受話器越しに、男は心が晴れたように笑顔を見せながら涙を流し、電話に向かって深々とお辞儀をした。男の心の靄が晴れた様子を確認して、ハムスター小娘は、〆の言葉を紡いで通話を切り、その場を去っていった。


 数日後、釜茹でに戻ってきたハムスター小娘は、番頭から木札と引き換えにアタッシュケースを受け取り、任務の完了を報告した。
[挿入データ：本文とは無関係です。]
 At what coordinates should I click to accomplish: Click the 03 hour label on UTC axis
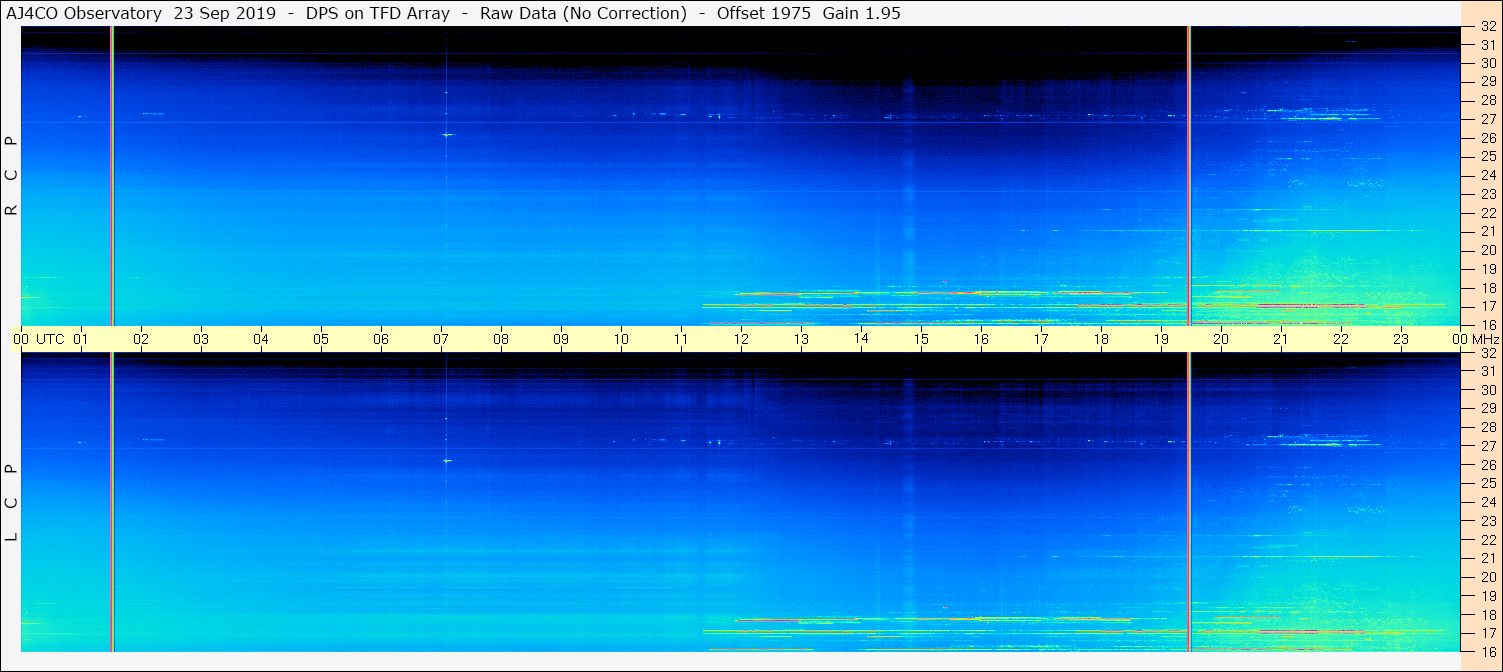click(x=201, y=339)

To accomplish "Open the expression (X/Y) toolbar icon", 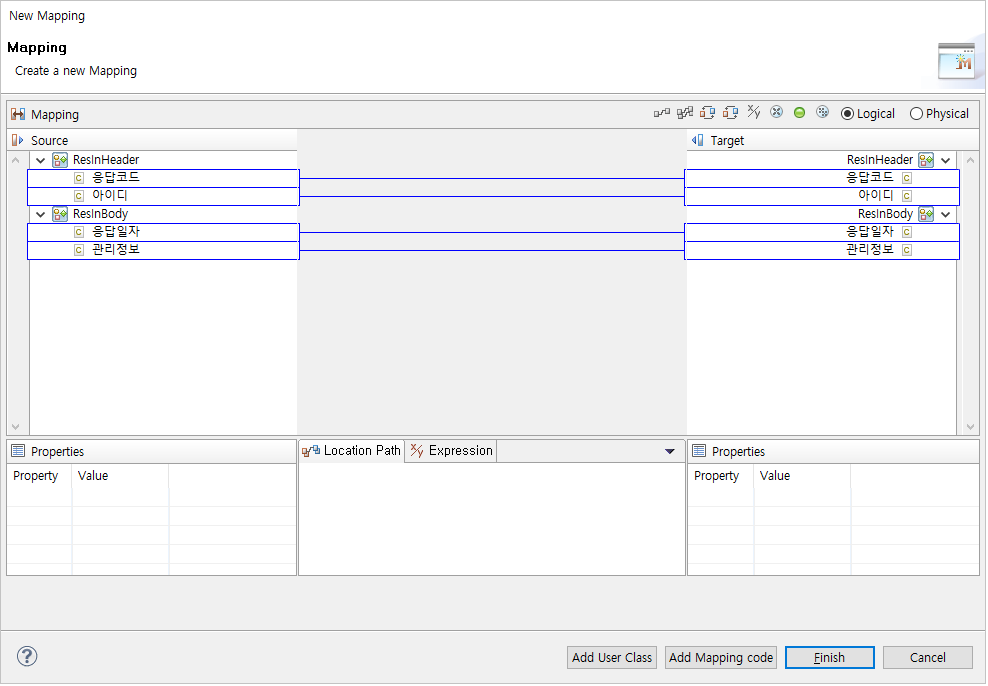I will (x=753, y=112).
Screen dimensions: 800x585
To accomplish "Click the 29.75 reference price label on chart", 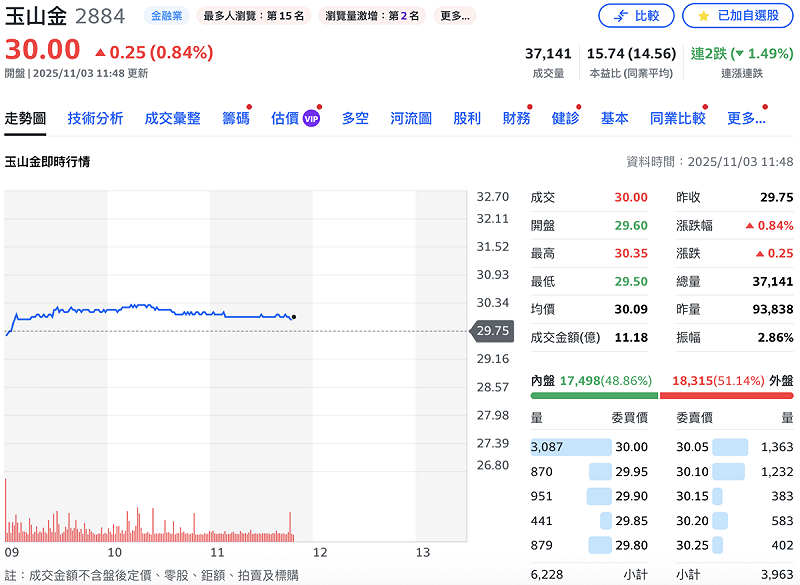I will click(x=492, y=330).
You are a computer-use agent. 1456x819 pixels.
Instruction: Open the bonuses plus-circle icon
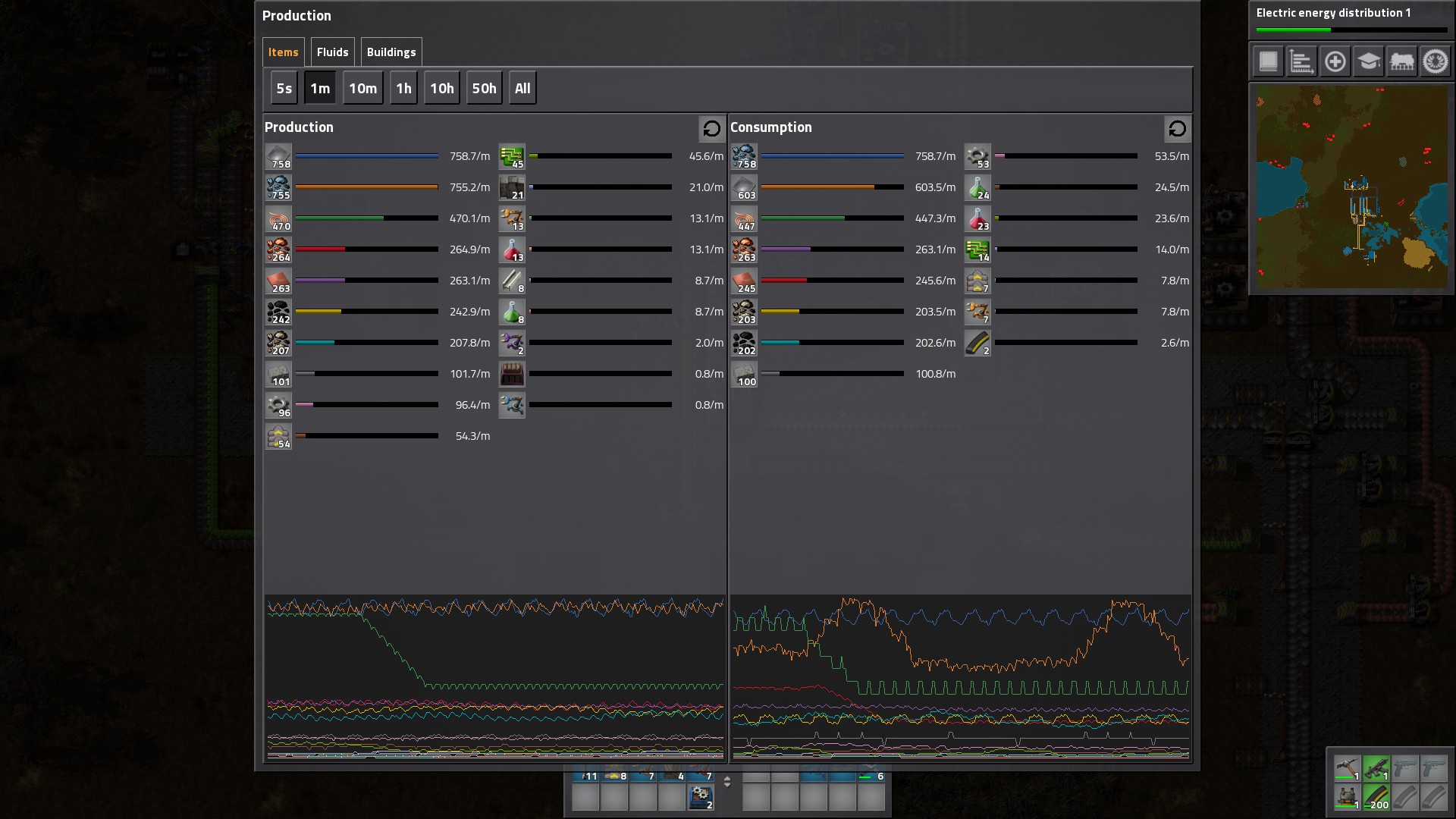click(x=1335, y=61)
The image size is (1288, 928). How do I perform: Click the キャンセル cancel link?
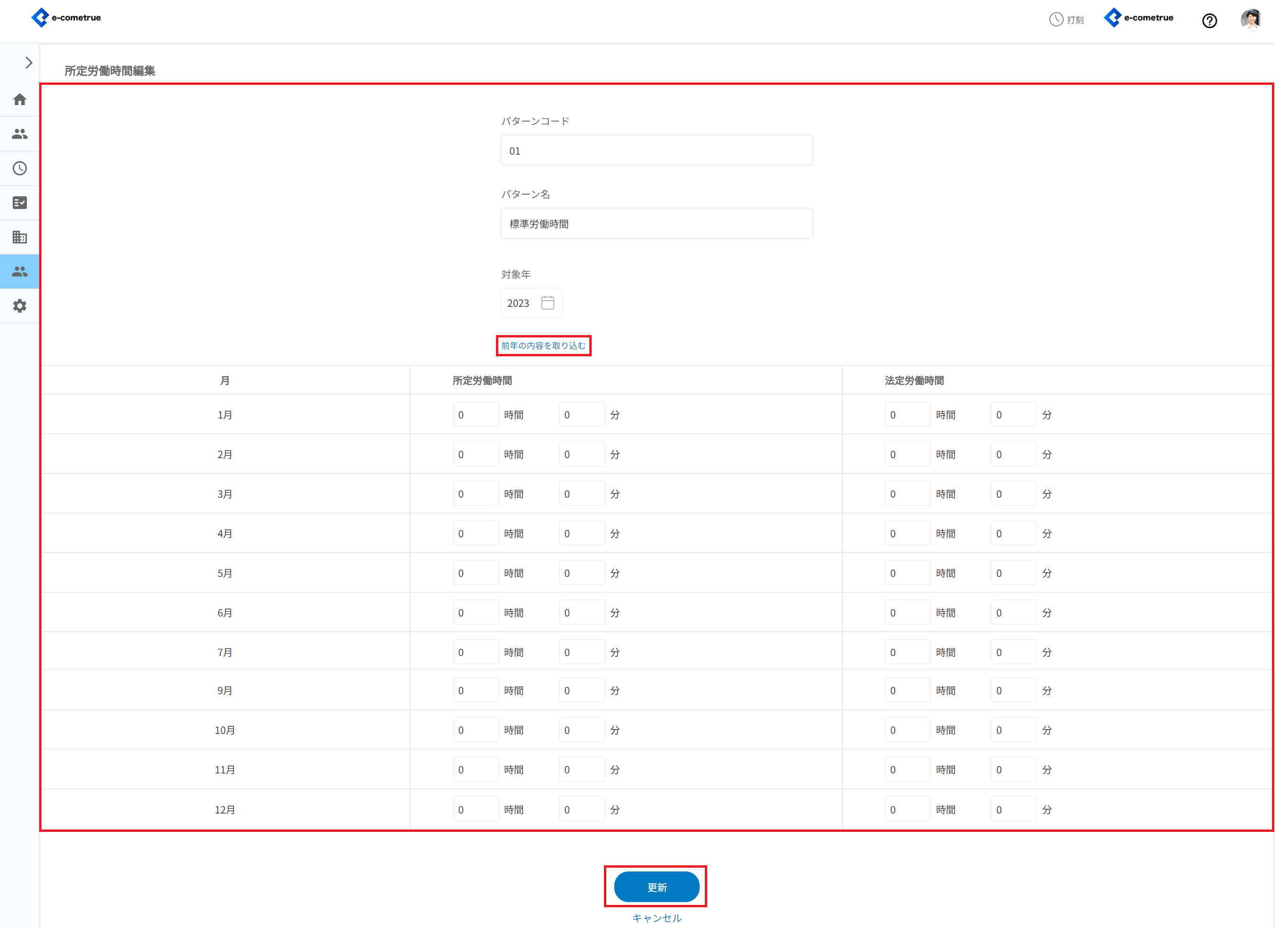(657, 918)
「あれから太郎って人、前よりも独り言が激減して、自分に自信を持てるようになったみたい。」

「手遅れになる前に改善できて良かったな。これも、二重ちゃんの百色声のおかげだな。」

「ふふ、おじ様、褒めても何も出ませんよ!」

番頭と笑顔を交わして、ハムスター小娘は、3人が待つ地下へと降りていった。

 自分が失敗したと感じることが出来る人間ならば、その相手を思いやる気持ちも自然に相手に伝わっていることだろう。相手もまたその人間を欲しているからこそ、失敗したと感じようとも何度も何度も、その人のもとを訪れるのである。




☆デイモン・ヨゥディのトゥリービャ☆

やあ、たい焼きを食べる時はサクサク衣を全部食べ尽くすところから始める皮剥ぎフェチのみんな!

トゥーリッホァ!!

お饅頭はこしあん、たい焼きはつぶあん、草餅には白あん、夜はあの子とあんああん…TPOであんを食べ分ける、不屈の和スイーツマスター、デイモンだよっ!

お茶の間のキッズ達の憧れといったら~?

デイモン!

うーん、惜しい!ゴマを擂っていくそのスタイル、デイモンはだいちゅきちゅっちゅー!!でもね、特撮ヒーローって答えが欲しかったのね!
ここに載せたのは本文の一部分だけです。